» **Data for the task**:
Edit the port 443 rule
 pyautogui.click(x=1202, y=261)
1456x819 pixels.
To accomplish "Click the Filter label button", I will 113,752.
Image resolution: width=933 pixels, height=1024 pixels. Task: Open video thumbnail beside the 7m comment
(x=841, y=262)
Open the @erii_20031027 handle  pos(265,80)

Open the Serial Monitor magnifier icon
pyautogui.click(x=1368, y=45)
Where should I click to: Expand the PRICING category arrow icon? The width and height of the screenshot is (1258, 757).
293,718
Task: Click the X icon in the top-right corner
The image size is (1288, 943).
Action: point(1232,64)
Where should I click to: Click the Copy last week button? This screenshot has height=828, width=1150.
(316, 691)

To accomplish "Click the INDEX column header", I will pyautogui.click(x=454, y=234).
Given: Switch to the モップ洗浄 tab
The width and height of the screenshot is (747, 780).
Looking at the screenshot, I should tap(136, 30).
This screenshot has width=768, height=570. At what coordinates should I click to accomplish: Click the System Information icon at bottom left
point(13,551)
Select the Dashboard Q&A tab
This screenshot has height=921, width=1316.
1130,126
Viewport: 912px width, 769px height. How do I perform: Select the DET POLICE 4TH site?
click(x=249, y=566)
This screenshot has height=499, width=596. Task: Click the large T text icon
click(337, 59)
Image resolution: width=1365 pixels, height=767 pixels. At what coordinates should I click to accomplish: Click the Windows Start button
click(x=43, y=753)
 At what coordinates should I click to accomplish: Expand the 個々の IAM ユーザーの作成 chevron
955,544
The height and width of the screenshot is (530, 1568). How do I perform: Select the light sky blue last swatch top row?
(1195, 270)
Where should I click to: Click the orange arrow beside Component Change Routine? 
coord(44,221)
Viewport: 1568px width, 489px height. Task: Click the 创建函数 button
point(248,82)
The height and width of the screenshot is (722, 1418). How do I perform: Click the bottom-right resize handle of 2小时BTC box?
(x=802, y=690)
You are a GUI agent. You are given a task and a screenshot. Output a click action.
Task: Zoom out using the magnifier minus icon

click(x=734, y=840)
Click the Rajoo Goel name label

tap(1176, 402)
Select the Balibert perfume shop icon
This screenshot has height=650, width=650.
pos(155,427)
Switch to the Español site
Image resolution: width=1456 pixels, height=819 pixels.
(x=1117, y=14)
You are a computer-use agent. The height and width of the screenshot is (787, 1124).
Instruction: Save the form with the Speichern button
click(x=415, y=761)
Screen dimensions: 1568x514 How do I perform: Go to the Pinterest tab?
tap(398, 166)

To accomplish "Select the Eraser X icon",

» **What is needed**: Write all of the data above again, exactly as given.

» **Response to the exercise**:
Edit the port 443 rule
 pyautogui.click(x=1202, y=261)
1456x819 pixels.
To accomplish "Click the Filter label button", I will 113,752.
Image resolution: width=933 pixels, height=1024 pixels. Task: Open video thumbnail beside the 7m comment
(x=841, y=262)
Open the @erii_20031027 handle  pos(265,80)

Open the Serial Monitor magnifier icon
pyautogui.click(x=1368, y=45)
Where should I click to: Expand the PRICING category arrow icon? The width and height of the screenshot is (1258, 757).
293,718
Task: Click the X icon in the top-right corner
The image size is (1288, 943).
Action: point(1232,64)
Where should I click to: Click the Copy last week button? This screenshot has height=828, width=1150.
(316, 691)

To accomplish "Click the INDEX column header", I will pyautogui.click(x=454, y=234).
Given: Switch to the モップ洗浄 tab
The width and height of the screenshot is (747, 780).
Looking at the screenshot, I should tap(136, 30).
This screenshot has width=768, height=570. At what coordinates should I click to accomplish: Click the System Information icon at bottom left
point(13,551)
Select the Dashboard Q&A tab
This screenshot has height=921, width=1316.
1130,126
Viewport: 912px width, 769px height. How do I perform: Select the DET POLICE 4TH site?
click(x=249, y=566)
This screenshot has height=499, width=596. Task: Click the large T text icon
click(337, 59)
Image resolution: width=1365 pixels, height=767 pixels. At what coordinates should I click to accomplish: Click the Windows Start button
click(x=43, y=753)
 At what coordinates should I click to accomplish: Expand the 個々の IAM ユーザーの作成 chevron
955,544
The height and width of the screenshot is (530, 1568). How do I perform: Select the light sky blue last swatch top row?
(1195, 270)
Where should I click to: Click the orange arrow beside Component Change Routine? 
coord(44,221)
Viewport: 1568px width, 489px height. Task: Click the 创建函数 button
point(248,82)
The height and width of the screenshot is (722, 1418). How do I perform: Click the bottom-right resize handle of 2小时BTC box?
(x=802, y=690)
You are a GUI agent. You are given a task and a screenshot. Output a click action.
Task: Zoom out using the magnifier minus icon

click(x=734, y=840)
Click the Rajoo Goel name label

tap(1176, 402)
Select the Balibert perfume shop icon
This screenshot has height=650, width=650.
pos(155,427)
Switch to the Español site
Image resolution: width=1456 pixels, height=819 pixels.
(x=1117, y=14)
You are a computer-use agent. The height and width of the screenshot is (787, 1124).
Instruction: Save the form with the Speichern button
click(x=415, y=761)
Screen dimensions: 1568x514 How do I perform: Go to the Pinterest tab?
tap(398, 166)

To accomplish "Select the Eraser X icon",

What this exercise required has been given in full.